## [Source material]
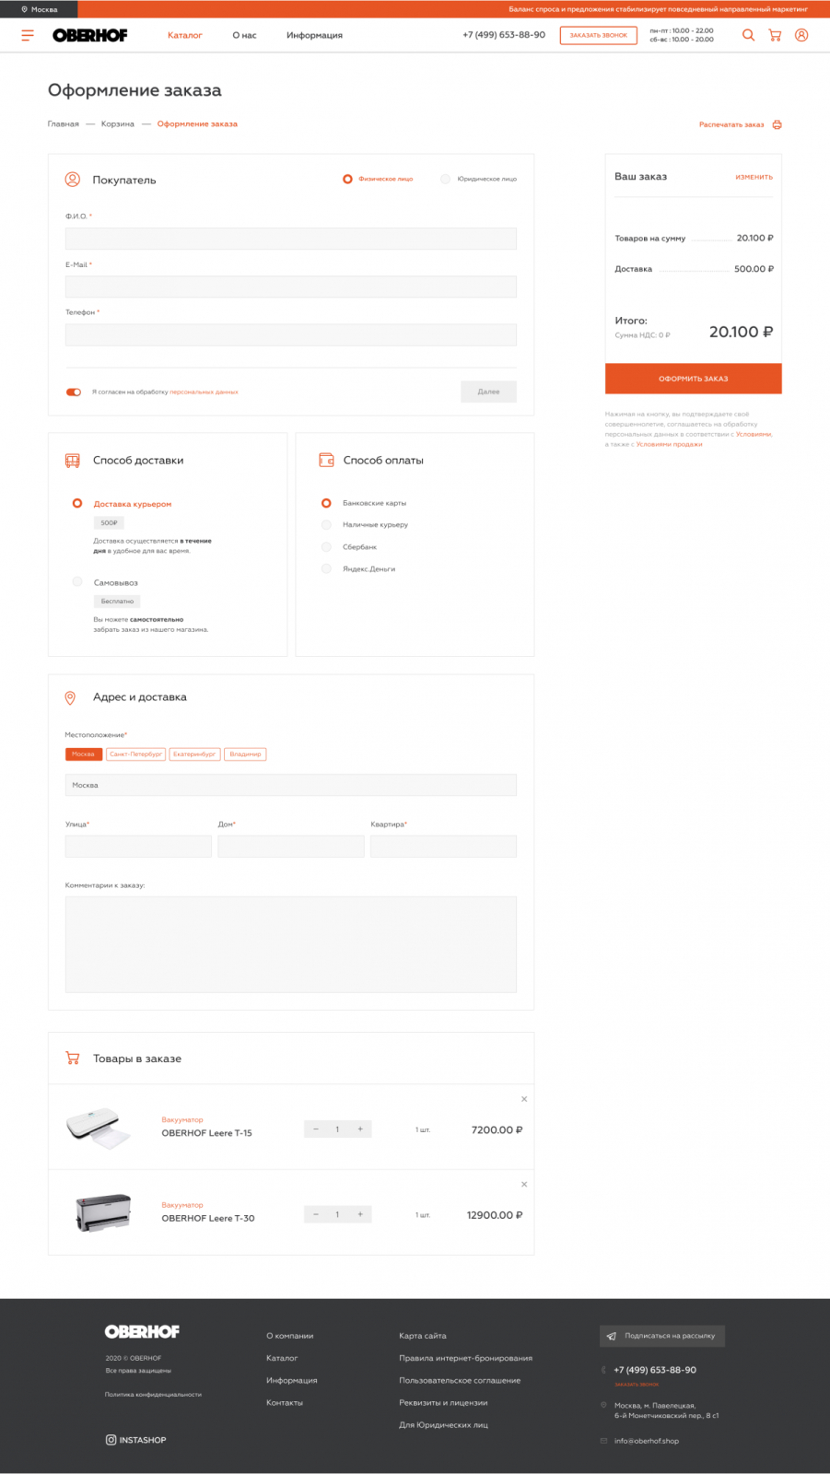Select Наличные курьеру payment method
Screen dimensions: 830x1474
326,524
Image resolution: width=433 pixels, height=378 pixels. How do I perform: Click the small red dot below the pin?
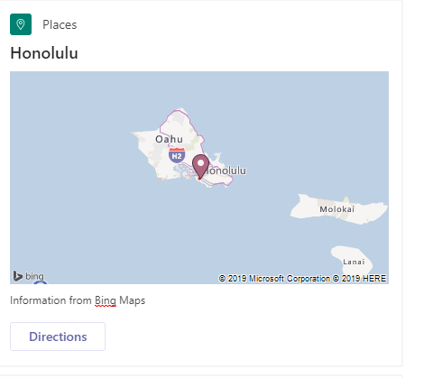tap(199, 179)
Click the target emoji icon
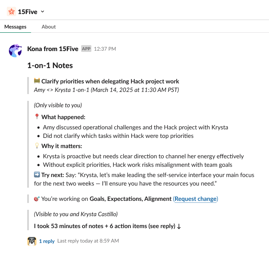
--
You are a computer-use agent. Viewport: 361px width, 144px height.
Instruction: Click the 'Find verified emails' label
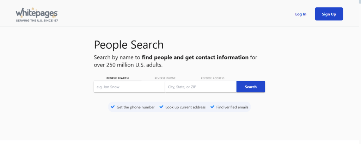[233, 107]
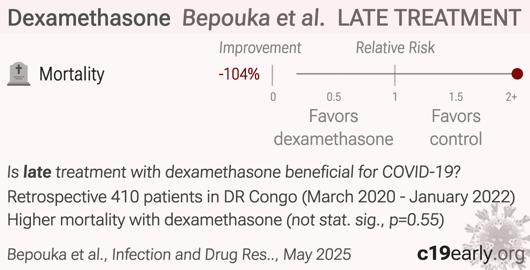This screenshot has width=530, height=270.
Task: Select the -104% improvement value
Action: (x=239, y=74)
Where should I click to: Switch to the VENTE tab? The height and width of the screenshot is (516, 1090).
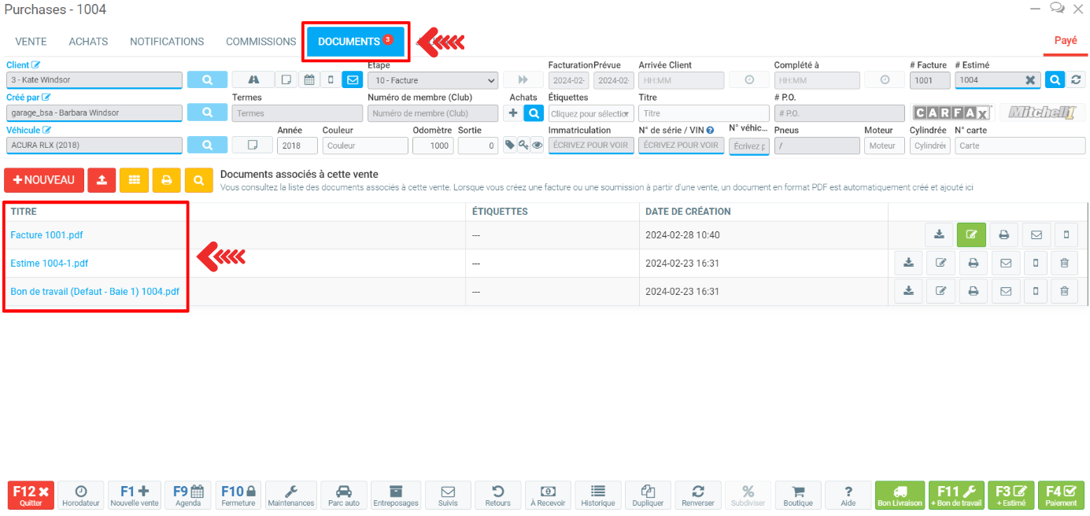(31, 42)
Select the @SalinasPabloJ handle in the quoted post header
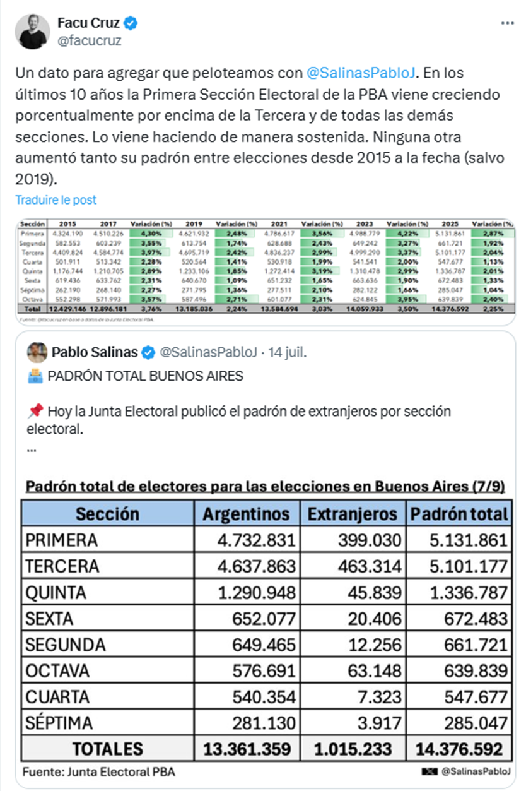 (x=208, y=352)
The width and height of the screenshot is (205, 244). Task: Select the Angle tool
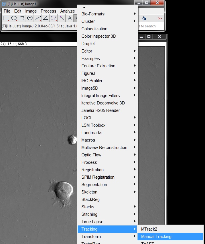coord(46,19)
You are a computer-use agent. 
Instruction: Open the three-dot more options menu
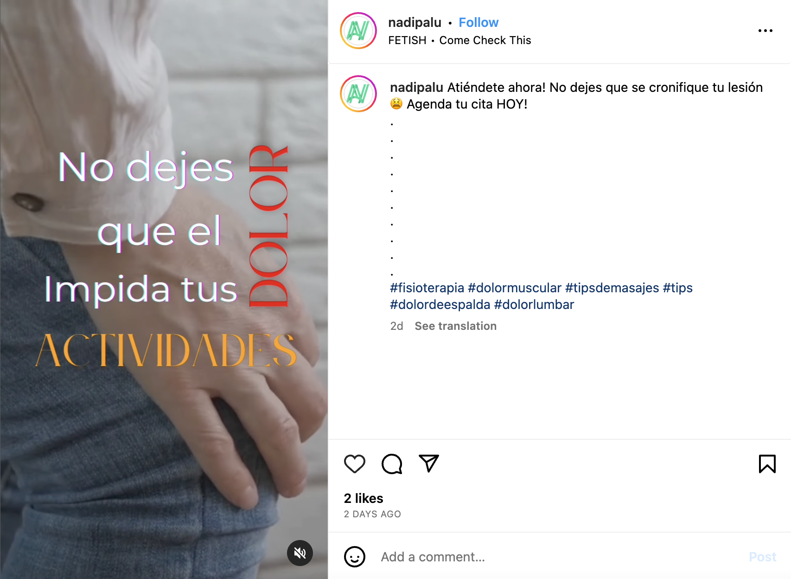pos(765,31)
...
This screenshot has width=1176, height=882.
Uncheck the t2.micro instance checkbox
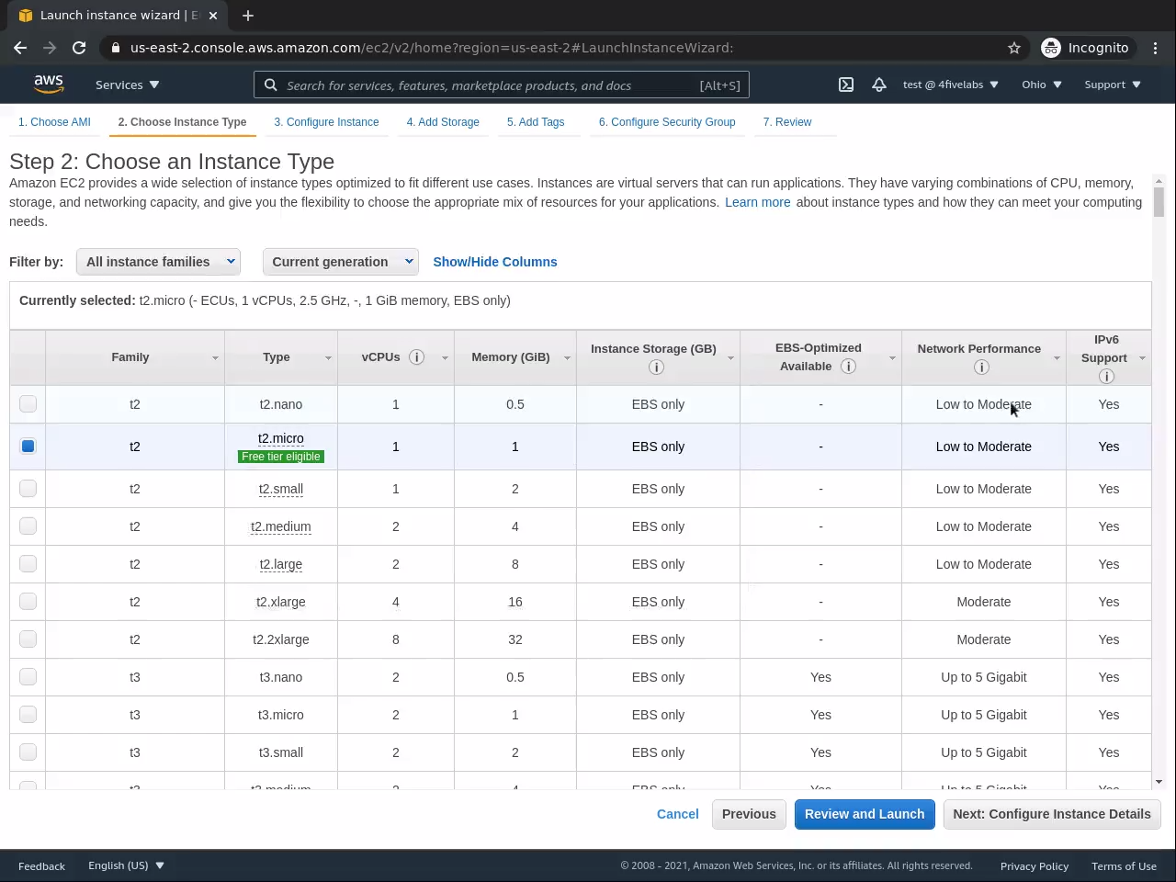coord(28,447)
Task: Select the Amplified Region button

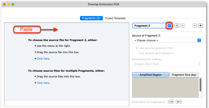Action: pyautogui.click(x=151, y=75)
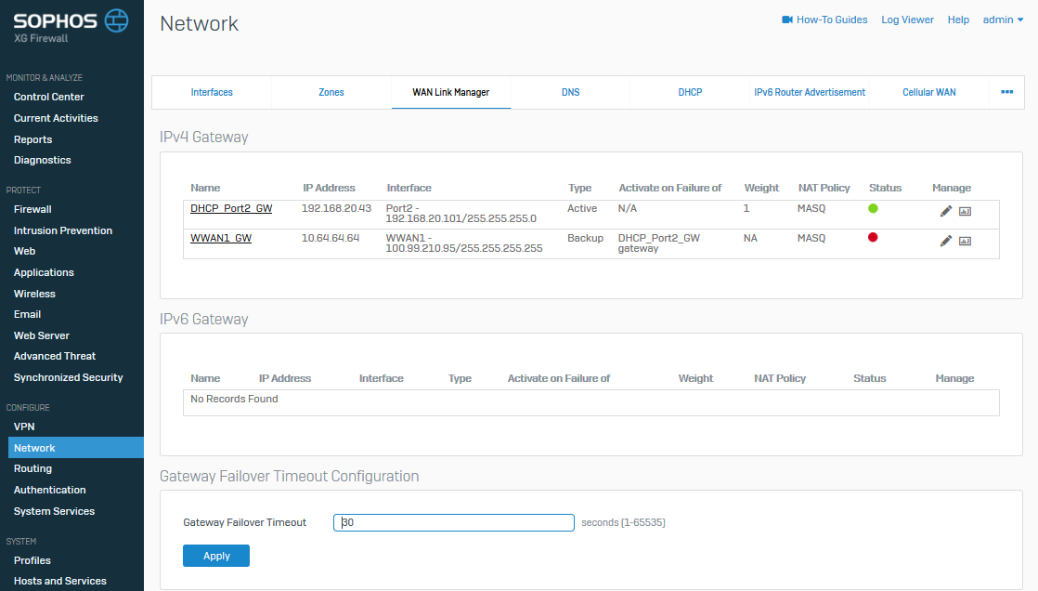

## [Requirement]
The answer must be every line from the entries above that holds the string "agent".

## [Written response]
You are a computer-use agent. Viewport: 361px width, 144px height.
You are a computer-use agent. 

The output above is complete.